— Такое случается, тут уже ничего не сделаешь. А если Питеру станет хуже только из-за того, что мне захотелось повеселиться, я никогда не прощу себе этого.
— Я знаю, что не простите, — но Мэри продолжала кусать губы. — Все равно, мне кажется, это несправедливо!
— Но вы с мистером Ван Луном должны поехать оба.
Я не хочу, чтобы мы все огорчили мадам д’Овернь!
— Я хотела предложить, чтобы Эдвард поехал, а я бы осталась с вами…
Но огонек в глазах Вирджинии убедил миссис Ван Лун, что такой поворот событий никогда не одобрит ее юная гувернантка.
— Хорошо, — согласилась она со вздохом, — но если я уеду, а что-нибудь пойдет не так или вас надоест быть в одиночестве — хотя вы в любой момент можете позвать Эффи — вы должны сразу мне позвонить, и мы с Эвардом немедленно приедем назад. Договорились?
— Да, можете быть спокойны, — согласилась с ней Вирджиния.
Когда хозяин и хозяйка уехали из дома, и все стало тихо и внизу, и на верхнем этаже, Вирджиния почувствовала, что наступил необычно тихий вечер. Так как радио вмаленькой гостиной, которую она разделяла с детьми, должно было оставаться сегодня молчаливым и ее единственным развлечением могла быть книга — если сон Питера будет достаточно спокойным, чтобы дать ей возможность читать — и, может быть, еще мысли о Лизе, которая, по крайней мере, хорошо проводит время в своем прелестном новом платье из белоснежных кружев и танцует в объятиях восхищенного Клайва Мэддисона.
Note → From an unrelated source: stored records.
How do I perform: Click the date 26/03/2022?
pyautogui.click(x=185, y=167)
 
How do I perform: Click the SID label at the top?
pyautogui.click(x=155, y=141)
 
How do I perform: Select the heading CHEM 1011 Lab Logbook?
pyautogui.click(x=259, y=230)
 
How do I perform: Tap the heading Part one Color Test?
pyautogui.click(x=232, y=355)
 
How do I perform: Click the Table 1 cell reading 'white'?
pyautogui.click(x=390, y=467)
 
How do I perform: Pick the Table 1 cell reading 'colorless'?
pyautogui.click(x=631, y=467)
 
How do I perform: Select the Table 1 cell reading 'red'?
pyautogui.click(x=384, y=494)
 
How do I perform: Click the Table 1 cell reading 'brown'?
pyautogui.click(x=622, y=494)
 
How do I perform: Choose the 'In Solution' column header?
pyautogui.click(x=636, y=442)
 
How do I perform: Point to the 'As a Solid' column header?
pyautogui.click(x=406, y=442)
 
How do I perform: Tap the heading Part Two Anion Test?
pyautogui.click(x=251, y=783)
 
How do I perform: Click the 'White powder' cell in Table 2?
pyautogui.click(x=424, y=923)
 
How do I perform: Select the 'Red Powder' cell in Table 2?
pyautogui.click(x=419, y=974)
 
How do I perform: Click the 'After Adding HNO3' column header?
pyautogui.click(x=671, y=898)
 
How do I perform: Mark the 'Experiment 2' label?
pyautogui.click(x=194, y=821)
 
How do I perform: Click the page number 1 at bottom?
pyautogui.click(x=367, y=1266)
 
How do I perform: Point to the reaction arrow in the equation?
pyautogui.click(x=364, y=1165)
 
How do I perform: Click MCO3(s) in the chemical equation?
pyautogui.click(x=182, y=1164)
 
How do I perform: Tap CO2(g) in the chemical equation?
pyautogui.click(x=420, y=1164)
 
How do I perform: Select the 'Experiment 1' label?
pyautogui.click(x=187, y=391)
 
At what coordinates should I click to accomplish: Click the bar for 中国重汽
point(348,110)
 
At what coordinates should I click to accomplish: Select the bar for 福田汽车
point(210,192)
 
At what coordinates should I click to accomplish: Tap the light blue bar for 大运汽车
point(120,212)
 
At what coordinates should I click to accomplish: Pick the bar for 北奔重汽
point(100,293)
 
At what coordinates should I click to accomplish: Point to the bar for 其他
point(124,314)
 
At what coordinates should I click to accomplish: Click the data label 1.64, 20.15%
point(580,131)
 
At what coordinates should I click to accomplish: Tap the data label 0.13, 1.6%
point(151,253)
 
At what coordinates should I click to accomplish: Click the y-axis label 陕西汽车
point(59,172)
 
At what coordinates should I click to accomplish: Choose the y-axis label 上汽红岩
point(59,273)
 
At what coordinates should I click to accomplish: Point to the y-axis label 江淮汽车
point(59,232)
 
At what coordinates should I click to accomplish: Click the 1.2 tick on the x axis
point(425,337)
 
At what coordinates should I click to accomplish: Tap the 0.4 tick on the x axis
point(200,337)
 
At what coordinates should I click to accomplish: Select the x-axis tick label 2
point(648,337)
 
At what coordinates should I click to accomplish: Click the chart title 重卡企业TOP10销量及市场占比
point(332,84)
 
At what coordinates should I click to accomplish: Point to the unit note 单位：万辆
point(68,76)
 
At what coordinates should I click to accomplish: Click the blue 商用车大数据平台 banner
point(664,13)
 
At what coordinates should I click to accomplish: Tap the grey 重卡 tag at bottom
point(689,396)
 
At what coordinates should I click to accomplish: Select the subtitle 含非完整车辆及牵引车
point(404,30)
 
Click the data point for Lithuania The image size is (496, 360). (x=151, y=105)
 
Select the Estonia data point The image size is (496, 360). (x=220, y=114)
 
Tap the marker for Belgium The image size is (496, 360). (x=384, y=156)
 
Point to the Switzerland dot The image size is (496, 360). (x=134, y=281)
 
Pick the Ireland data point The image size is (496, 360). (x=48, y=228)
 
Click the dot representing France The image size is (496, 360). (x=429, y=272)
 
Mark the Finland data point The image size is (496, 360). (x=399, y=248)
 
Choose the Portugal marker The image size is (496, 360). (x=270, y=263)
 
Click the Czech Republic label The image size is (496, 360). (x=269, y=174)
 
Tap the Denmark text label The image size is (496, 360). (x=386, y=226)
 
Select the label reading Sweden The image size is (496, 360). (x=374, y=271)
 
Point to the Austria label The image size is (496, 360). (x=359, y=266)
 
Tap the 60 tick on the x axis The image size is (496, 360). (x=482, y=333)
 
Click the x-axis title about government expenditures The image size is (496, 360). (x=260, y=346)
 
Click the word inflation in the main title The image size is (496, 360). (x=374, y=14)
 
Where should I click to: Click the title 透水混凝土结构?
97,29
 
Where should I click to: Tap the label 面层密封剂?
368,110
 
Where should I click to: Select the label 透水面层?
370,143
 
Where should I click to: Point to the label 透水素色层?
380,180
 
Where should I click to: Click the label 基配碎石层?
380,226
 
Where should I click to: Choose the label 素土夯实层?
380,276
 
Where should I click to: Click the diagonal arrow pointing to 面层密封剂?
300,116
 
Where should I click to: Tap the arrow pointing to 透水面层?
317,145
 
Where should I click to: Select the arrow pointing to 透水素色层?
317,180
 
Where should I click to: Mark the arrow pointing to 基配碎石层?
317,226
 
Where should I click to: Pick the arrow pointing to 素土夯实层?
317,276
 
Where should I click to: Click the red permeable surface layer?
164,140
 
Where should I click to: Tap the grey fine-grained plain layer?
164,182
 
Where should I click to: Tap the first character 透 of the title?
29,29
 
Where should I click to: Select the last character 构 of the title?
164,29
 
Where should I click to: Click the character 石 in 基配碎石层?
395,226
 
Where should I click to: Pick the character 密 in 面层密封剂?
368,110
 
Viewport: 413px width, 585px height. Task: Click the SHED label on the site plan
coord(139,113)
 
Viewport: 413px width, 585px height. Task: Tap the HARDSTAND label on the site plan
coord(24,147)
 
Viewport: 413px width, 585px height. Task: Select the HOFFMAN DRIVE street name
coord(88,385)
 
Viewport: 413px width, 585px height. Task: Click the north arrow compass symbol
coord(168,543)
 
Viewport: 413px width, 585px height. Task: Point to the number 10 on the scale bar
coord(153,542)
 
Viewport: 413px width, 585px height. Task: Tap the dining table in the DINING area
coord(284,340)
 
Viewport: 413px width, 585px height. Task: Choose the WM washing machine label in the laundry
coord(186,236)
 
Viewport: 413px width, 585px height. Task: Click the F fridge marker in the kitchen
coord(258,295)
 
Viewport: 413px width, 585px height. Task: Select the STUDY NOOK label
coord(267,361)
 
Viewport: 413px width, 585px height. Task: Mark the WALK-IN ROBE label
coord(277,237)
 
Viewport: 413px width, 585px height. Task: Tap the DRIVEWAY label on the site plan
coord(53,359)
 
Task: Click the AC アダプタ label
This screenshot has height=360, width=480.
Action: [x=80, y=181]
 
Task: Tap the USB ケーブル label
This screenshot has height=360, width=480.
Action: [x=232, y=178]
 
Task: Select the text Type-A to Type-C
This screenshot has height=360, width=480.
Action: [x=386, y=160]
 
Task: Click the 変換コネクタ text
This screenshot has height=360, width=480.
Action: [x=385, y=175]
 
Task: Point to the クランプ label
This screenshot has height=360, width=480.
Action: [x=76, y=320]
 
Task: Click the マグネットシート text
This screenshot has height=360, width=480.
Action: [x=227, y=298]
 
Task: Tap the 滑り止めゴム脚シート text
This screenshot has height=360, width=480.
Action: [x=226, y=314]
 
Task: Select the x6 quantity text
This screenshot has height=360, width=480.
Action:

Если у Клайва не было серьезных намерений по отношению к Лизе до этого вечера, то они непременно появятся у него, стоит ему только увидеть ее в этом платье с величественно приподнятой маленькой темной головкой и глазами, светящимися от счастья?
Вирджиния вздохнула. Бедная Лиза!.. Как неудачно, что ее угораздило влюбиться именно в это время!..
А потом мысль еще более неуместная подняла свою голову, как змея. Как неудачно, что ее самое угораздило влюбиться именно в это время!..
Питер, как она и думала, после того, как она некоторое время посидела у его кровати, погрузился в неспокойный сон. Его маленькие пальцы сжимали пальцы ее руки, и стоило ей хотя бы немного пошевелиться, как он начинал ворочаться и хныкать. Но постепенно его дыхание стало глубже и ровнее, жаркий румянец сошел со щек, и маленькая рука сжимала ее пальцы не так крепко.
В другой комнате Паула, чью кровать переставили на тот случай, если болезнь Питера окажется заразной, спала глубоко и без снов. Во всем крыле, где находилась детская, стояла полнейшая тишина, а единственным освещением была настольная лампа, которая проливала бледнозолотистый свет на голубоватую постель, где лежал маленький мальчик и недвижную фигуру девушки, которая не сводила с него глаз.